Extrait de Destin du Poète

“Nostalgie du génie” page 227

 

“Pendant l'adolescence, l'esprit est femelle. Il reçoit et se fait féconder. Il est exclusif. Il veut un seul poète, un seul philosophe, un seul mage. A peine délivré des hallucinations de l'enfance, encore sous le charme d'un monde réellement poétique, l'adolescent tremble d'une joie sacrée à l'espoir de se servir de l'esprit, dont les sortilèges viennent justement de le toucher. Par lui, il va tenter de posséder ce monde-là qui déjà menace de fuir, d'en rassembler les éléments et ainsi de le garder jusqu'à la mort. Entre l'enfance et la maturité, l'esprit brille. Mais déjà, détournés par le souci quotidien de l'utile, mobilisés par lui dans toutes leurs facultés, les hommes mûrs, ces anciens enfants qui ont trahi l'enfance, ne voient plus la lumière. Déçu, animé d'une sourde colère, l'adolescent va se placer sous la protection des grandes oeuvres.

Là, une dangereuse illusion le guette. Sa vie personnelle dont les signes sont nuls et qu'il est difficile de délimiter dans cette période d'expansion lyrique, se confond avec l'esprit des génies dont il se nourrit jusqu'à l'ivresse. Il se prolonge en eux bien au delà de lui-même. Réciproquement, les individualités rayonnantes qui exercent sur lui leur domination, vivent en lui et l'abusent au point qu'il ne les distingue plus de sa pauvre et chétive personne. La jeunesse se targue ainsi de biens qui ne sont pas à elle. Mais comment en voudrait-on à l'adolescent d'être si vain? Il est riche d'une intensité étrangère et il en est si troublé qu'il croit qu'elle jaillit de son propre coeur.
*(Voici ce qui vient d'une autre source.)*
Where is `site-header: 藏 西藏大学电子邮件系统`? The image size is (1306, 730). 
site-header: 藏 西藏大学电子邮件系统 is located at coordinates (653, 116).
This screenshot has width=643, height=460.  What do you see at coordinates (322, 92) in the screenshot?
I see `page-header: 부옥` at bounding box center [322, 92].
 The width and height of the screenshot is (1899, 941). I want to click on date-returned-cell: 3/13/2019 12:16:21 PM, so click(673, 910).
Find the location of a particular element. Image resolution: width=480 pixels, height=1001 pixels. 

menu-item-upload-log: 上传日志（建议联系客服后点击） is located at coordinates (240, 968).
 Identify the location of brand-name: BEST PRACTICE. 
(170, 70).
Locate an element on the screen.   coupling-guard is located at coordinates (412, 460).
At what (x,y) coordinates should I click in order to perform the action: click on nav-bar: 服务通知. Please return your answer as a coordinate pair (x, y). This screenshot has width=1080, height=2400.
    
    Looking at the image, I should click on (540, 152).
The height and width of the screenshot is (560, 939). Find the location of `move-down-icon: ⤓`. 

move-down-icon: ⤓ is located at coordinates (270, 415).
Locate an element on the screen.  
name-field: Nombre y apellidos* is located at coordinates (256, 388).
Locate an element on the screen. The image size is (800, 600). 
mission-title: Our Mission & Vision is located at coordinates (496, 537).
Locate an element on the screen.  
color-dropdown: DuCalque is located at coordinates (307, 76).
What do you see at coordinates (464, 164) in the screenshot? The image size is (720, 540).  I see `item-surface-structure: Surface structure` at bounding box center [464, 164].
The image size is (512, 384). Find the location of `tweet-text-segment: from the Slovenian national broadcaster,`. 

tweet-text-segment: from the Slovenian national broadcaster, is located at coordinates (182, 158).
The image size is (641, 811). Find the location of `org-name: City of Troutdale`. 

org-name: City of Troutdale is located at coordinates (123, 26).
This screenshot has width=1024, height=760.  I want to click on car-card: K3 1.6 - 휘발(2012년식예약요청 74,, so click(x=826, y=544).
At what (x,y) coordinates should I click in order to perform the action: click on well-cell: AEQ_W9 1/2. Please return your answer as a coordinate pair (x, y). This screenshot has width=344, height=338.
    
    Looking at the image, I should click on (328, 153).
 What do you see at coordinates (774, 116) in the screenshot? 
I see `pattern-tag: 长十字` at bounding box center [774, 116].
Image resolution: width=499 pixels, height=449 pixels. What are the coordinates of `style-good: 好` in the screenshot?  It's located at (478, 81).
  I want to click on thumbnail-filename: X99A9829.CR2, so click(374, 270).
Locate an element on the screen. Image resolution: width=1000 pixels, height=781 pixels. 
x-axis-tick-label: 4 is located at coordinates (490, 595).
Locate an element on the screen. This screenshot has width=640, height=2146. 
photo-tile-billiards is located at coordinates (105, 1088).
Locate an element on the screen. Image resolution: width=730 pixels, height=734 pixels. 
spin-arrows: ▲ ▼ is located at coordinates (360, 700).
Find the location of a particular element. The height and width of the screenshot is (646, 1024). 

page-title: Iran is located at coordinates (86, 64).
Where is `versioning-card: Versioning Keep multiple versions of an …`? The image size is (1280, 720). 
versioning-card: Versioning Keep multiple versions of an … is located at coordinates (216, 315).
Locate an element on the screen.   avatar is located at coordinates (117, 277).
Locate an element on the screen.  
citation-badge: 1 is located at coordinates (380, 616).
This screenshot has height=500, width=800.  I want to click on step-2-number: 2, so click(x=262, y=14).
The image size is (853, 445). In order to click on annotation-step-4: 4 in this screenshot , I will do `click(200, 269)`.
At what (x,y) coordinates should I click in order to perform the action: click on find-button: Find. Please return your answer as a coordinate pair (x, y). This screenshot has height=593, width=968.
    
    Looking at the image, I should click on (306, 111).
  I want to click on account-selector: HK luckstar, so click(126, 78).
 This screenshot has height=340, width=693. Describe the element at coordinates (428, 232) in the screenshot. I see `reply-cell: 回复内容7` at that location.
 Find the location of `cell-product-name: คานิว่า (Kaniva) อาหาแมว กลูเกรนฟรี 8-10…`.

Il contrefait sans remords les grandes pensées et les grands rythmes. Il est même, fier de cette usurpation innocente. Ainsi s'expliquent la dissonance et l'emphase que nous percevons dans les oeuvres des jeunes gens, leur suffisance qui ne recouvre que du vide, leur ferveur à ne débiter que des platitudes. Ils sont possédés, comme si on les avait soumis aux lois de la magie, qui coïncident avec “les sourds travaux” de la puberté.”